Data records:
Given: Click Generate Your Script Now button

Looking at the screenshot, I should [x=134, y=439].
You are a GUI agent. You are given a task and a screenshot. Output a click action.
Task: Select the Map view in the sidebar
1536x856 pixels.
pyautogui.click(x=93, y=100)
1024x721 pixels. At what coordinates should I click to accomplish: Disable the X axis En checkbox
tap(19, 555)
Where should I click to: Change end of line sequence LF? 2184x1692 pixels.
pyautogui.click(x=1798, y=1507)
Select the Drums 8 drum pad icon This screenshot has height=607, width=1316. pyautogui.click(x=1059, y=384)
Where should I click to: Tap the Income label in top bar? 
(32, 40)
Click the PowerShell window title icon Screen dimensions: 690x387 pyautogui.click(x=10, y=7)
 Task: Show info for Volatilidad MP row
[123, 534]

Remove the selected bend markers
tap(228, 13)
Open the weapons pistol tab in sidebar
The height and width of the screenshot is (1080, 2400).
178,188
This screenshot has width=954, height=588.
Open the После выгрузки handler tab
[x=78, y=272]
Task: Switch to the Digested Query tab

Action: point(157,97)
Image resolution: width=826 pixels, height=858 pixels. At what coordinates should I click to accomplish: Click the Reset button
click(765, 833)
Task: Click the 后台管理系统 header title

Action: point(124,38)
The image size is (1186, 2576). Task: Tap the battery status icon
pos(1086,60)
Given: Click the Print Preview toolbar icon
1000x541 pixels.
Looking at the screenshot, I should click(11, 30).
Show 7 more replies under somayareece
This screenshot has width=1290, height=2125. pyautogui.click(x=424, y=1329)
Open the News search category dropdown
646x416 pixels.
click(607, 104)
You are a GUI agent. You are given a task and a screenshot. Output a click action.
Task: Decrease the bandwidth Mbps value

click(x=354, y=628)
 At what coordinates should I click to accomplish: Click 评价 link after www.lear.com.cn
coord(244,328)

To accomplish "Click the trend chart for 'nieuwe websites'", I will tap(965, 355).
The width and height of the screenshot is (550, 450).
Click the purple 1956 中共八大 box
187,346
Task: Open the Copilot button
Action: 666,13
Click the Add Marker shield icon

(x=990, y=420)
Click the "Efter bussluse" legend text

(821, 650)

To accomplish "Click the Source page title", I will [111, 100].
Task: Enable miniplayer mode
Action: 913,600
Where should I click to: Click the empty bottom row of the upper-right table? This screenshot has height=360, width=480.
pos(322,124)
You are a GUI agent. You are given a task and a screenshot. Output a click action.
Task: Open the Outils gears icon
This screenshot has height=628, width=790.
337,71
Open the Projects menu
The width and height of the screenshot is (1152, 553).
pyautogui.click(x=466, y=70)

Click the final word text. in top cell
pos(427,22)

WHAT YOU ARE ASKED TO DO
Copy out every record above exactly as written.

EXERCISE OUTPUT
Given: Click Generate Your Script Now button

Looking at the screenshot, I should [x=134, y=439].
You are a GUI agent. You are given a task and a screenshot. Output a click action.
Task: Select the Map view in the sidebar
1536x856 pixels.
pyautogui.click(x=93, y=100)
1024x721 pixels. At what coordinates should I click to accomplish: Disable the X axis En checkbox
tap(19, 555)
Where should I click to: Change end of line sequence LF? 2184x1692 pixels.
pyautogui.click(x=1798, y=1507)
Select the Drums 8 drum pad icon This screenshot has height=607, width=1316. pyautogui.click(x=1059, y=384)
Where should I click to: Tap the Income label in top bar? 
(32, 40)
Click the PowerShell window title icon Screen dimensions: 690x387 pyautogui.click(x=10, y=7)
 Task: Show info for Volatilidad MP row
[123, 534]

Remove the selected bend markers
tap(228, 13)
Open the weapons pistol tab in sidebar
The height and width of the screenshot is (1080, 2400).
178,188
This screenshot has width=954, height=588.
Open the После выгрузки handler tab
[x=78, y=272]
Task: Switch to the Digested Query tab

Action: point(157,97)
Image resolution: width=826 pixels, height=858 pixels. At what coordinates should I click to accomplish: Click the Reset button
click(765, 833)
Task: Click the 后台管理系统 header title

Action: point(124,38)
The image size is (1186, 2576). Task: Tap the battery status icon
pos(1086,60)
Given: Click the Print Preview toolbar icon
1000x541 pixels.
Looking at the screenshot, I should click(11, 30).
Show 7 more replies under somayareece
This screenshot has width=1290, height=2125. pyautogui.click(x=424, y=1329)
Open the News search category dropdown
646x416 pixels.
click(607, 104)
You are a GUI agent. You are given a task and a screenshot. Output a click action.
Task: Decrease the bandwidth Mbps value

click(x=354, y=628)
 At what coordinates should I click to accomplish: Click 评价 link after www.lear.com.cn
coord(244,328)

To accomplish "Click the trend chart for 'nieuwe websites'", I will tap(965, 355).
The width and height of the screenshot is (550, 450).
Click the purple 1956 中共八大 box
187,346
Task: Open the Copilot button
Action: 666,13
Click the Add Marker shield icon

(x=990, y=420)
Click the "Efter bussluse" legend text

(821, 650)

To accomplish "Click the Source page title", I will [111, 100].
Task: Enable miniplayer mode
Action: 913,600
Where should I click to: Click the empty bottom row of the upper-right table? This screenshot has height=360, width=480.
pos(322,124)
You are a GUI agent. You are given a task and a screenshot. Output a click action.
Task: Open the Outils gears icon
This screenshot has height=628, width=790.
337,71
Open the Projects menu
The width and height of the screenshot is (1152, 553).
pyautogui.click(x=466, y=70)

Click the final word text. in top cell
pos(427,22)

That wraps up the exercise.